Vieppiù, viene reiterata con forza la richiesta di immediato ritiro delle truppe Russe dai territori occupati. 

La questione, però, non mi ha colpito per il merito quanto, piuttosto, per la forma

Sono rimasto piacevolmente sorpreso di come l’Europa oggi si esprima quasi alla stregua di un’organizzazione internazionale “matura”, “anziana”, “esperta” quando si tratta di questioni che attengono alla sicurezza internazionale e alla politica estera in generale. 

Qualcuno dirà che ho scoperto l’acqua calda. 

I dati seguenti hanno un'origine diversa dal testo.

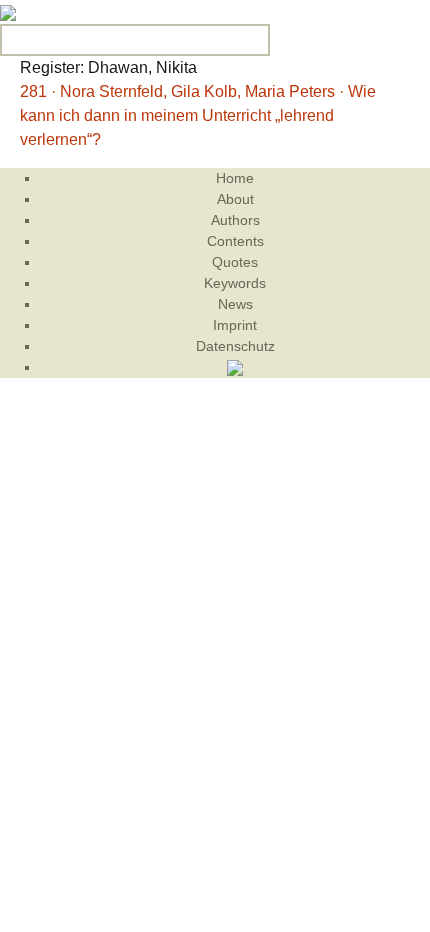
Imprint (235, 325)
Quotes (235, 262)
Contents (235, 241)
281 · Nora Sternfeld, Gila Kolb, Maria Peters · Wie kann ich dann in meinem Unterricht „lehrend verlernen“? (198, 115)
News (235, 304)
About (235, 199)
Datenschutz (235, 346)
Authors (235, 220)
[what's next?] (8, 11)
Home (235, 178)
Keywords (235, 283)
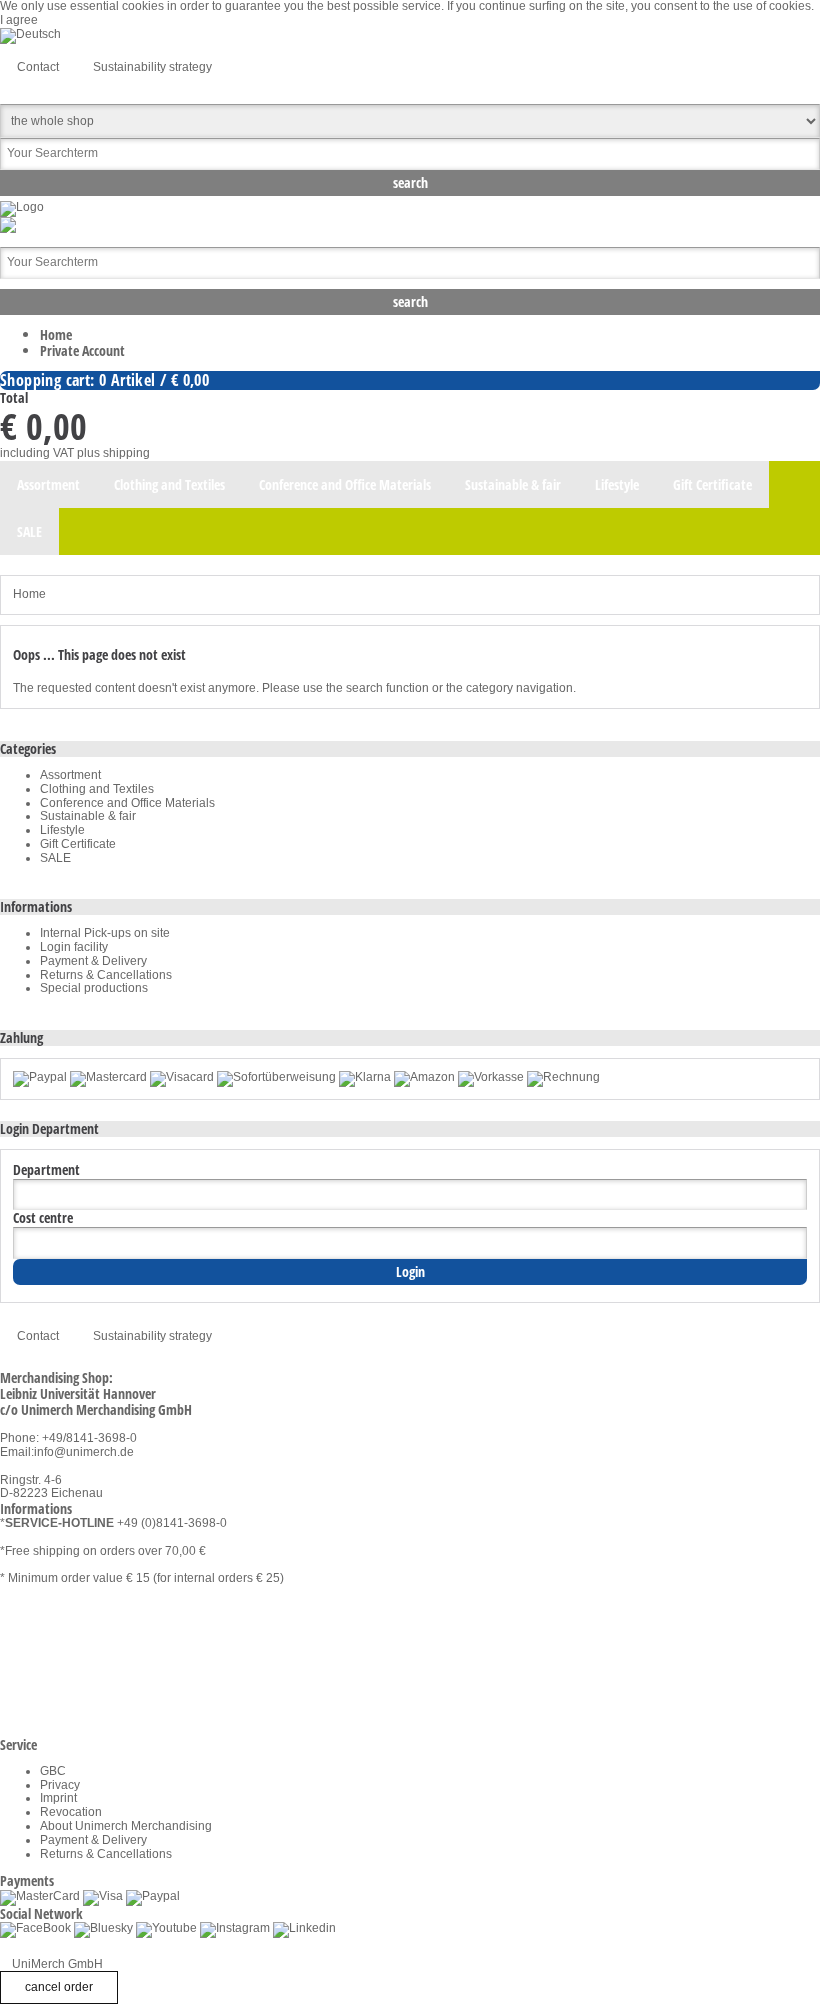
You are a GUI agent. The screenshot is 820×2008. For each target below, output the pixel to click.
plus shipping (113, 453)
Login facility (74, 947)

È vero, ma nelle ultime dichiarazioni riguardanti il conflitto in corso, ho davvero notato un grande salto di qualità, una nuova rivelazione di autorevolezza, un maggiore slancio nonché la totale assenza di “timidezza”.

Quasi a voler rimarcare come l’Unione non sia più un’organizzazione internazionale con una primaria vocazione economica ma come, anzi, essa rappresenti ormai un attore sovranazionale importante, anche negli scenari globali e securitari e di come agisca più quale un attore politico che come un mero organismo macroeconomico.

Leggere posizioni nette, a tratti intransigenti e scomode, mi ha fatto intendere come la politica estera dell’Ue sia chiara, decisa e rapida. 

Si percepisce che le decisioni in ambito politico internazionale vengono prese in maniera più veloce (non certo precipitosa), perché su questi dossier gli Stati membri e le Istituzioni unionali appaiono essere sempre sulla stessa scia, anche se non sempre completamente all’unisono.

Un bel traguardo, questo, se pensiamo che l’Ue è un’organizzazione internazionale non più giovanissima, ma ancora abbastanza neofita per le questioni securitarie. 

È un risultato ancora più ragguardevole, se pensiamo ai problemi che quotidianamente sentiamo e leggiamo circa le sfide che l’Unione deve affrontare al suo interno. 

Problemi di stabilità economica, questioni di sicurezza interna, “viscosità” nel processo decisionale per quanto riguarda il Regolamento di Dublino e la gestione delle migrazioni, sono solo alcuni esempi.

Qualche opinionista registra malumori e dissapori anche sul possibile futuro allargamento, sempre più a est, verso i Balcani.

Da europeista convinto, quindi, auspico che l’Ue e le sue istituzioni possano operare in maniera sempre più rapida, decisa, veloce, sicura e meticolosa anche per le questioni che attengono alla sicurezza ed al mercato interni, ad un sempre maggiore miglioramento del coordinamento con i governi nazionali, a delle politiche economiche e sociali più vicine ai cittadini. 

Operando anche sul fronte interno con la stessa speditezza e schiettezza utilizzata per le questioni internazionali, “il messaggio” europeo ed europeista – risultando vincente e persuadendo i popoli dell’Unione della sua bontà – non potrà che perpetuarsi e perpetuare la stabilità, la sicurezza e la prosperità del vecchio continente.

Ogni tanto un po’ di ottimismo ci vuole no?.